Public Virtue cannot exist in a Nation without private, and public Virtue is the only Foundation of Republics. There must be a positive Passion for the public good, the public Interest, Honour, Power, and Glory, established in the Minds of the People, or there can be no Republican Government, nor any real Liberty. And this public Passion must be Superiour to all private passions.

"Part III" examines the decline of classical ideals throughout the new country as religious evangelism and commercial culture came to the forefront. Although classical scholars warned repeatedly of the dangers of factionalism, partisan politics established itself in the 1790s, which Adams tried to combat with the Sedition Act of 1798. The public equated classicism with elitism; classical republicanism had been rejected.

== Reception ==
The New York Times review describes First Principles as "a judicious account of the equivocal inheritance left to modern Americans by their 18th-century forebears". The American Spectator review says "many of his suggestions come off like melancholy gestures of opposition to contemporary political culture", but concludes that First Principles is "a blueprint for further learning and civic engagement".

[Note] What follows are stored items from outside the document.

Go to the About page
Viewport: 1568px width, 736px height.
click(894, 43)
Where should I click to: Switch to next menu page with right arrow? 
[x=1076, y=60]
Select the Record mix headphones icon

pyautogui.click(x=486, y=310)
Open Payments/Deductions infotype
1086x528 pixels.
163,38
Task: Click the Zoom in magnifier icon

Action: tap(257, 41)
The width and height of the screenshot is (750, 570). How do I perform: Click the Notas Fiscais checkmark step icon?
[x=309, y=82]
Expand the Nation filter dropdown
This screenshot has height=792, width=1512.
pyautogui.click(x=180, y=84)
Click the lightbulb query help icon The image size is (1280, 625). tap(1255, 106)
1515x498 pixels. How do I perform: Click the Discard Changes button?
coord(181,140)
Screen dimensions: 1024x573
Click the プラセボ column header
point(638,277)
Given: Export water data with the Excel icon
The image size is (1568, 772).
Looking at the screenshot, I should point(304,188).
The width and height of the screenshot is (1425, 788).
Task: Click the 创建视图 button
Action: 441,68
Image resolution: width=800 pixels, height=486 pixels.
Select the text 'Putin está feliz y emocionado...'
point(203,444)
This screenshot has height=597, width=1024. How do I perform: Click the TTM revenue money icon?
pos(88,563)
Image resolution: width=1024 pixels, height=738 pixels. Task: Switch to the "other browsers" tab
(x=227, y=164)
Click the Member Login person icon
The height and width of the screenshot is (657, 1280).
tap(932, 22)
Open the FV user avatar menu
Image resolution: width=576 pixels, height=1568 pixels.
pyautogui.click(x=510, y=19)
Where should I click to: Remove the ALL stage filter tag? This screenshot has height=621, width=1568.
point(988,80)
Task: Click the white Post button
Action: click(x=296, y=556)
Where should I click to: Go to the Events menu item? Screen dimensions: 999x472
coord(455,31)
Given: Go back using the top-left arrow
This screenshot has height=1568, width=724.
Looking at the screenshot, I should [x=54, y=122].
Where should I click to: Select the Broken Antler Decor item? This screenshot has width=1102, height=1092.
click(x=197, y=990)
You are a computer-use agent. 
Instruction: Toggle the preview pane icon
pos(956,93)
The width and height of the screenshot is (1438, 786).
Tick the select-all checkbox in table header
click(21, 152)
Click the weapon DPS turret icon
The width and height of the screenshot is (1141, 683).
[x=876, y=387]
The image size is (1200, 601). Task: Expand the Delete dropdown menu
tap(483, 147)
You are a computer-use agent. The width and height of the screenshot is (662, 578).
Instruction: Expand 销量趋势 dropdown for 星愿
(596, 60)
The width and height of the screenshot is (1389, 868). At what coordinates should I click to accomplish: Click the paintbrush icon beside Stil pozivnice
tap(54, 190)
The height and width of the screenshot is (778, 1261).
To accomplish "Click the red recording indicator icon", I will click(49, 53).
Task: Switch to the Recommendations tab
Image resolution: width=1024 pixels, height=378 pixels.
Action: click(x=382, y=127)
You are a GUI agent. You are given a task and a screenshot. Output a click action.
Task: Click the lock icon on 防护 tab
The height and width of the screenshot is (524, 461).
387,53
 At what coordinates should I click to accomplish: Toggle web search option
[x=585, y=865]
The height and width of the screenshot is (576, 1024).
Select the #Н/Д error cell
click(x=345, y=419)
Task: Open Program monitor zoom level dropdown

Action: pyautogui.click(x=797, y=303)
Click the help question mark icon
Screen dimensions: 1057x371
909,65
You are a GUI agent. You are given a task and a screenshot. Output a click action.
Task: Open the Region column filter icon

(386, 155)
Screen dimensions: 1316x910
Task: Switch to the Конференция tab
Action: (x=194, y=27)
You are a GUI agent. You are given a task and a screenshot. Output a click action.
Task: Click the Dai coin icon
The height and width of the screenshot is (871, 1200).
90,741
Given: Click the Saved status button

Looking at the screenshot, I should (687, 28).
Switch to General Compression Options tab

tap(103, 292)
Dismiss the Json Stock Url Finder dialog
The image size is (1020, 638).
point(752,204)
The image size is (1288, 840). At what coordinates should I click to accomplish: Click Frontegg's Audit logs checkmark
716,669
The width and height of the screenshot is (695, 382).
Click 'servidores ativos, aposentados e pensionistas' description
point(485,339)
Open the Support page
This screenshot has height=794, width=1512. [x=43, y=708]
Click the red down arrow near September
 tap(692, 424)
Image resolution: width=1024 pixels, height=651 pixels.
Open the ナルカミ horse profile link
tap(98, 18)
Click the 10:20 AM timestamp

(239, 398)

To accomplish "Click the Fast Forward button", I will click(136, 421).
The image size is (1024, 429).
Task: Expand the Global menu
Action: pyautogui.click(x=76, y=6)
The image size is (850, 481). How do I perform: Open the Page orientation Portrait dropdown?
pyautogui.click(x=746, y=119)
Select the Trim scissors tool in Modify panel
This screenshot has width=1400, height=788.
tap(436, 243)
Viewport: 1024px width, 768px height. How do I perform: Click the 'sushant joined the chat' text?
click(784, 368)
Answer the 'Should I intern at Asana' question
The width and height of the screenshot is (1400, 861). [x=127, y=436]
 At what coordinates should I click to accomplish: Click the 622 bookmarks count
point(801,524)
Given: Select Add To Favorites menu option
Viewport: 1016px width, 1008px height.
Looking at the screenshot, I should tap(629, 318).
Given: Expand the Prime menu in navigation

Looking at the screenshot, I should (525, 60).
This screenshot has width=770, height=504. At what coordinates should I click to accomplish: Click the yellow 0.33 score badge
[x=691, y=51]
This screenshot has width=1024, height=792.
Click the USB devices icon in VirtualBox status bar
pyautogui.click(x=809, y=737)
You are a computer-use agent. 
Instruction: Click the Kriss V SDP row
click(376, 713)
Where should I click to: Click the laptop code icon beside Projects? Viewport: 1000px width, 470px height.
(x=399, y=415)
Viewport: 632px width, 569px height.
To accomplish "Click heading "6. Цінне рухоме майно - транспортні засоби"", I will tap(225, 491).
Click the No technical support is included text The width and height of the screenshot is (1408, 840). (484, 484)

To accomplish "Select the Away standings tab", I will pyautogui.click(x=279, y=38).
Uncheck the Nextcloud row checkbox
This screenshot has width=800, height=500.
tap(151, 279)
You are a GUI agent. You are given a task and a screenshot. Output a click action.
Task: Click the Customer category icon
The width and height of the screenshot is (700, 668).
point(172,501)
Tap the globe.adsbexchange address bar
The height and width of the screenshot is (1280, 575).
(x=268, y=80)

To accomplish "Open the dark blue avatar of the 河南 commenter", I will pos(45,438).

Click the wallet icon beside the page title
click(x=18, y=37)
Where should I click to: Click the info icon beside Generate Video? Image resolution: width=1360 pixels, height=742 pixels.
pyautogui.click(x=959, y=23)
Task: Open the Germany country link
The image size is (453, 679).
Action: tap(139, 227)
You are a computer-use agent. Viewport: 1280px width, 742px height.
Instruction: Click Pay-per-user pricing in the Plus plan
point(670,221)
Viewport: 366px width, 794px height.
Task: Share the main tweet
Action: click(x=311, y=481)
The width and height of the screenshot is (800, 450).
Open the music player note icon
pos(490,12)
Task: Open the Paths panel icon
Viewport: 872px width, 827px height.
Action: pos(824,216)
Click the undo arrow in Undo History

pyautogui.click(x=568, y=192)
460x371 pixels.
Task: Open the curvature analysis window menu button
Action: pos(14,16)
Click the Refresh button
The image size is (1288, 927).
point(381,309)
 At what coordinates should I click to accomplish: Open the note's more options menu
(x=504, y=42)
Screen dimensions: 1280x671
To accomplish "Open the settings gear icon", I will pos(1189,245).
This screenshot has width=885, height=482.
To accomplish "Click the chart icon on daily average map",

USA Today says "Ricks masterfully documents how examples of city states like Athens and the Roman Republic (before Julius Caesar crossed the Rubicon) informed the four aforementioned Founding Fathers and their fellow travelers." The Washington Post describes it as "a rich compendium of the ancient wisdom that Washington, Adams, Jefferson and Madison believed they were gleaning from Aristotle or Tacitus, and the formation of "classically shaped behavior" in the early republic" and The Wall Street Journal says the book is " extraordinarily timely".